Invited Speakers

Pieter Abbeel (UC Berkley)

Getting Signal in RL from Auxiliary Losses, Unpaired Observations, Single Snapshot of the World

Jeffrey Bilmes (U of Washington)

Machine Education

Machine learning enables computers to solve tasks too complex to program directly, and this is achieved by optimizing objectives parameterized by large amounts of data. Many machine learning strategies are inspired by human learning, as humans are uncannily successful at learning complex tasks. Viewing existing machine learning paradigms through the lens of human learning, however, leaves a lot to be desired. In this talk, we'll look at some novel mathematical objectives for machine education that are inspired by human education. Some of these involve simultaneous discrete and continuous optimization, continuous over parameter space and discrete over sample space. Since information diversity is often important in human education, some of these objectives utilize submodular functions. This includes forms of single-learner and ensemble-based curriculum learning. Others will use submodularity to render machine learning more computationally efficient, by producing either smart mini-batches or good core sets.

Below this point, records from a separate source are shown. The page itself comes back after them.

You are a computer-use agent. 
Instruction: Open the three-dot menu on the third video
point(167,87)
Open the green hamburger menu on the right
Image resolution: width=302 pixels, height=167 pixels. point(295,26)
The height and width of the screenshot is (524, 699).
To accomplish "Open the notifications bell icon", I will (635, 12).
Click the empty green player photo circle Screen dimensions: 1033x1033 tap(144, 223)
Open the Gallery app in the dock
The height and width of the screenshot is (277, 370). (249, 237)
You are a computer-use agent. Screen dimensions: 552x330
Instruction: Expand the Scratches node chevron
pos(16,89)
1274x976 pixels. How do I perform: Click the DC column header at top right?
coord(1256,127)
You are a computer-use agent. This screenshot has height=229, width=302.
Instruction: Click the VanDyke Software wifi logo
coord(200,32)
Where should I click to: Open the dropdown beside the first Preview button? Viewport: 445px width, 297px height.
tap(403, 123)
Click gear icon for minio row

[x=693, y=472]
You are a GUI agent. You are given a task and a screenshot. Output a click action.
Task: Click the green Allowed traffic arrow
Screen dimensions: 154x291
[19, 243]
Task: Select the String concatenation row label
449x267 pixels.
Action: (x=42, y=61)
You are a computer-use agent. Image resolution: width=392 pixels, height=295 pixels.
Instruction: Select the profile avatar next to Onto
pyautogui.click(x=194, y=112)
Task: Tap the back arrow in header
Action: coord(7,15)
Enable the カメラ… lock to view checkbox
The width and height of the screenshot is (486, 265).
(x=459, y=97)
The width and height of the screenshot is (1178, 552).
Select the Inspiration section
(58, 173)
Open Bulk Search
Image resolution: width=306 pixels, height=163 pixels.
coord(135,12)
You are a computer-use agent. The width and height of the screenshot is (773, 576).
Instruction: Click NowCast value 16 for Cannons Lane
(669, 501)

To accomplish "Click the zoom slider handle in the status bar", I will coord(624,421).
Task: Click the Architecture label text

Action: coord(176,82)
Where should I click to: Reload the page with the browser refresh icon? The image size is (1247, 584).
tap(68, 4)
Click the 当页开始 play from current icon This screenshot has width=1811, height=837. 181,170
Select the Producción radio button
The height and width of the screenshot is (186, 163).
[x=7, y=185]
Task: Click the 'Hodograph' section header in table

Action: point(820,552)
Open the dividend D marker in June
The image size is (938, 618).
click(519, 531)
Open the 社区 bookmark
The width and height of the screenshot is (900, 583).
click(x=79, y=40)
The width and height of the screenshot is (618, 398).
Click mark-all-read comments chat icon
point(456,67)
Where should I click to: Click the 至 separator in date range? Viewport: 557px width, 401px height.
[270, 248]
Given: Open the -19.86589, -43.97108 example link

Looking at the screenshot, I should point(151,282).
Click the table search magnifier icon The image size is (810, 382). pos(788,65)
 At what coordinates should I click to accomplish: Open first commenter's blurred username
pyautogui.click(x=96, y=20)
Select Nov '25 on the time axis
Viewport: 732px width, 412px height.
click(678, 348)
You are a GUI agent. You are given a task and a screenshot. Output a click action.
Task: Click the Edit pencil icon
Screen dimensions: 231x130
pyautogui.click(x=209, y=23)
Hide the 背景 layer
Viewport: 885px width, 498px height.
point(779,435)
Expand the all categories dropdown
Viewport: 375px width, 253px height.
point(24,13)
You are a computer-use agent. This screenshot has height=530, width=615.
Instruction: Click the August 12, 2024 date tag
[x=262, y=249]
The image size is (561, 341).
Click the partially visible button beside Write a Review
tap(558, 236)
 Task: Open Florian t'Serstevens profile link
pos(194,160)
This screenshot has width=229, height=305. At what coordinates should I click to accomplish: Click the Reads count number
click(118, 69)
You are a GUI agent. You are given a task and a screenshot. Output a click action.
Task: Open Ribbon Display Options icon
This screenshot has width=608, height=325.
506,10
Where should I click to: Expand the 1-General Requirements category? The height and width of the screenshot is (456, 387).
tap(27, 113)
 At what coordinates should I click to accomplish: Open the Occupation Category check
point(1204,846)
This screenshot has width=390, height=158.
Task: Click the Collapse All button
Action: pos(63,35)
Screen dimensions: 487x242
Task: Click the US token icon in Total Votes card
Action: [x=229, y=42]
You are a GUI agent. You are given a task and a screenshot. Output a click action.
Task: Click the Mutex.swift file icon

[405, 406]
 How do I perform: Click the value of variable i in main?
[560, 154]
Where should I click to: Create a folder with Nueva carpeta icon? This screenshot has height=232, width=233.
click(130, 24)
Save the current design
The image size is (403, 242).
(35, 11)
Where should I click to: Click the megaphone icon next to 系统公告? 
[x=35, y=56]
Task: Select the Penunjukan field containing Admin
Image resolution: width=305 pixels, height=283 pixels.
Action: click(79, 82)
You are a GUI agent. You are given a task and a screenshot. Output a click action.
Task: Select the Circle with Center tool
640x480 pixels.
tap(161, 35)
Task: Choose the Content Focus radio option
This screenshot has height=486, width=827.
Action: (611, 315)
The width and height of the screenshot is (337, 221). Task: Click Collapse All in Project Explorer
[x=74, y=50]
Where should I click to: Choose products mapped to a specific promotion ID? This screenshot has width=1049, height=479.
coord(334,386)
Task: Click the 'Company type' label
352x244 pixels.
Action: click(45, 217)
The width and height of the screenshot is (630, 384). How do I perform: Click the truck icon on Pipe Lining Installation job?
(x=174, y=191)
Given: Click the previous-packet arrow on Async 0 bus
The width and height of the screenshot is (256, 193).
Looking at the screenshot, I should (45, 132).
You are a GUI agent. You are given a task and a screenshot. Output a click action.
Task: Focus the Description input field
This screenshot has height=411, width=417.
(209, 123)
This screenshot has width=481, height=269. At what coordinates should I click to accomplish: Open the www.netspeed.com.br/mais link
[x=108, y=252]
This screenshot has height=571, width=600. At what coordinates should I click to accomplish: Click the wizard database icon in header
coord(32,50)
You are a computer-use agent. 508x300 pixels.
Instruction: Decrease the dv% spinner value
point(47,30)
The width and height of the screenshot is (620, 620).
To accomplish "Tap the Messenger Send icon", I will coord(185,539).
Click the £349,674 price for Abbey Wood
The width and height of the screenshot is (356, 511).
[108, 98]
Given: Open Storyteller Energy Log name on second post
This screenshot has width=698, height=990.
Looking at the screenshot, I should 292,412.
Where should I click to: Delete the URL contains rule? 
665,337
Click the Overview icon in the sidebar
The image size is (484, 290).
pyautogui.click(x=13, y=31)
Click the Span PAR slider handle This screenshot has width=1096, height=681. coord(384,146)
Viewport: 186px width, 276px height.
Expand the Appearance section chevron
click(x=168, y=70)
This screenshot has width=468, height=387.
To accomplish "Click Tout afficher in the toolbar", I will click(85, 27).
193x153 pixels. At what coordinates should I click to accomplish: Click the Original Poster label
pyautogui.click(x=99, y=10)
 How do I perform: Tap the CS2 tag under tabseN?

The above is work performed jointly with Tianyi Zhou, Shengjie Wang, Wenruo Bai, Baharan Mirzasoleiman, and Jure Leskovec.

Yejin Choi (U of Washington)

Cracking Commonsense AI with Knowledge Modeling and Generative Reasoning

Despite considerable advances in deep learning, AI remains to be narrow and brittle. One fundamental limitation comes from its lack of commonsense intelligence: reasoning about everyday situations and events, which in turn, requires a broad spectrum of background knowledge about how the physical and social world works.

In this talk, I will discuss new integration of learning paradigms --- knowledge modeling and generative reasoning --- that demonstrate promises toward commonsense intelligence.

Tom Griffiths (Princeton)

Bridging metalearning and metareasoning: Towards heterogeneous and compositional task distributions

Metalearning provides an effective way for learners to transfer experience from one task to another. However, most metalearning problems assume that tasks are sampled iid from a relatively unstructured distribution. This may be appropriate for describing some of the problems that human learners face, but in many ways the most impressive feats of human metalearning involve not just simply transferring experience but recognizing that a new problem can be decomposed into parts that are in turn solutions to parts of other problems. The problems that people face are heterogeneous and compositional, which requires a different approach to metalearning. I will outline how this can be addressed by bridging metalearning and metareasoning.

Raia Hadsell (DeepMind)

Learning with Rich Experience

Conversational Machine Learning

If we wish to predict the future of machine learning, all we need to do is identify ways in which people learn but computers don’t, yet. Humans often learn from natural language instruction. Now that computers are finally able to have conversations (i.e., we routinely have simple conversations with our phones), it is time to explore how users might use conversations with their computers to teach these computers to perform new tasks. Today, less than 1% of phone users can program their phone, but if this line of research succeeds we might change that to 99%. This talk will describe our recent research in this direction, including development of a prototype personal agent that Android phone users can teach to perform new action sequences to achieve new commands, using natural language interaction together with demonstrations. This line of research presents a potentially significant new paradigm for machine learning to complement current data-intensive statistical approaches to machine learning. This talk covers joint work with Igor Labutov, Forough Arabshahi, Brad Meyers, Shashank Srivastava, and Toby Li.